Following a quick prologue in 1968, the movie backtracks to the finish of Entire world War II, as Hans is currently being remanded into civilian custody from a get the job done camp. The story, by Austrian author-director Sebastian Meise (whose film produced the 2021 Oscar shortlist for ideal global feature), then hops around in time in between the 1940s, 1950s and 1960s, with the only original clues as to chronology coming from the protagonist’s hair, sideburns and mustache.
But steadily, a tale of bittersweet splendor and sudden tenderness emerges.
The grim location, no matter of time interval, is the seemingly unchanging hell of prison, in which Hans is shown staying thrown into the darkness of solitary confinement in one decade, only to arise from the shadows in another, in a tale whose constants include things like the fact that Hans, for some rationale, has resigned himself to his destiny. An additional mainstay is the character of Viktor (Georg Friedrich), a convicted assassin and junkie who evolves, above the years, from Hans’s homophobic cellmate to — perfectly, something else solely. Friedrich’s advanced, contradictory efficiency is a marvel, 2nd only to that of Rogowski, who delivers his characteristic enthusiasm and soulfulness to the position.

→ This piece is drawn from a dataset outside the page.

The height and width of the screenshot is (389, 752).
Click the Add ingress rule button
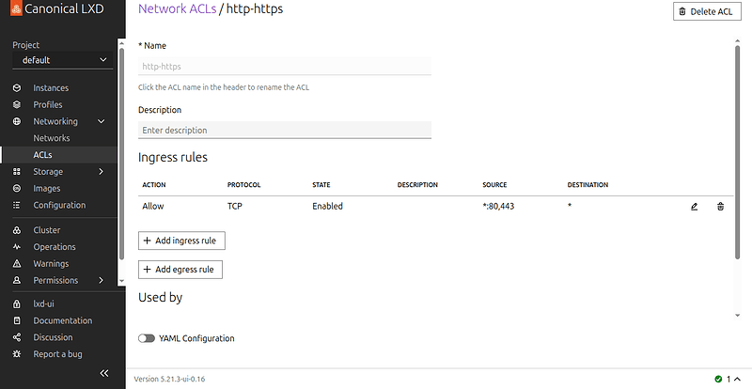pos(181,241)
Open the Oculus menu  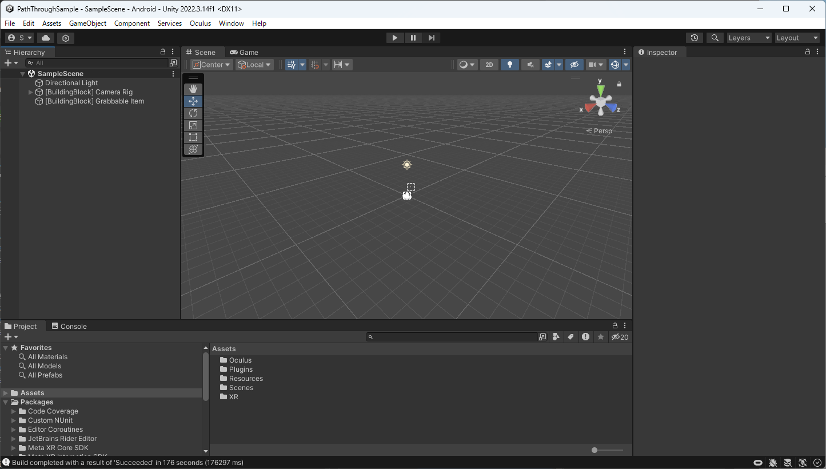(200, 23)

Staying solid out by modern society is all that Hans — a recidivist if ever there was just one — looks to have regarded. We learn minor about his existence outside the house of confinement he mentions, enigmatically, at a single position that his daily life right before consisted of performing “this and that.” At a further point, Hans is incarcerated with a person (Anton von Lucke) who was picked up in a public toilet for owning intercourse with him. Decades afterwards, he’s shown residing in jail with a lover (Thomas Prenn) he after shared an apartment with outside. Theirs is a connection that will conclusion in heartbreaking tragedy.
Throughout it all, Hans is (primarily) indomitable. But this is no saga of stamina. Relatively, “Great Freedom” paints a psychological portrait of anyone who has been down so lengthy it looks like up to him. The title is ironic and refers, on a person stage, to the title of a homosexual bar that Hans visits in 1969, upon his release, and on yet another stage to what the poet Robert Frost when identified as the independence that will come from remaining “easy in your harness” — that is, the level of consolation that occurs, paradoxically, in a condition of restraint. Hans is who he is and will be who he will be, unalterably, no matter of his point out of captivity. For him, adore will bloom anywhere it’s planted.
But that is a sick and a sorry condition of mind to have to settle for, Meise reminds us. 1 of the loveliest scenes happens immediately after Hans and his fellow inmates have viewed the 1969 moon landing on television. Viktor complains that the historic function feels anticlimactic, although Hans, in silence, appears out the window of their shared mobile at the distant moon, as if the believed of it were being no farther absent — or extra unattainable — than the area he is in.
It’s tempting to say that there’s a form of admirable take care of to Hans’s embrace of adversity. But his predicament is also devastating. Hans’s problem is not seriously becoming “easy” in a harness at all. Fairly, he is a gentleman who has been so deformed and twisted by a society that reviles him that he can only stand up tall when he has been cast out of it.
Unrated. At the Angelika Movie Heart Mosaic. Contains coarse language, nudity, intercourse, drug use, cigarette smoking, mature thematic elements and temporary violence. In German and some English with subtitles. 116 minutes.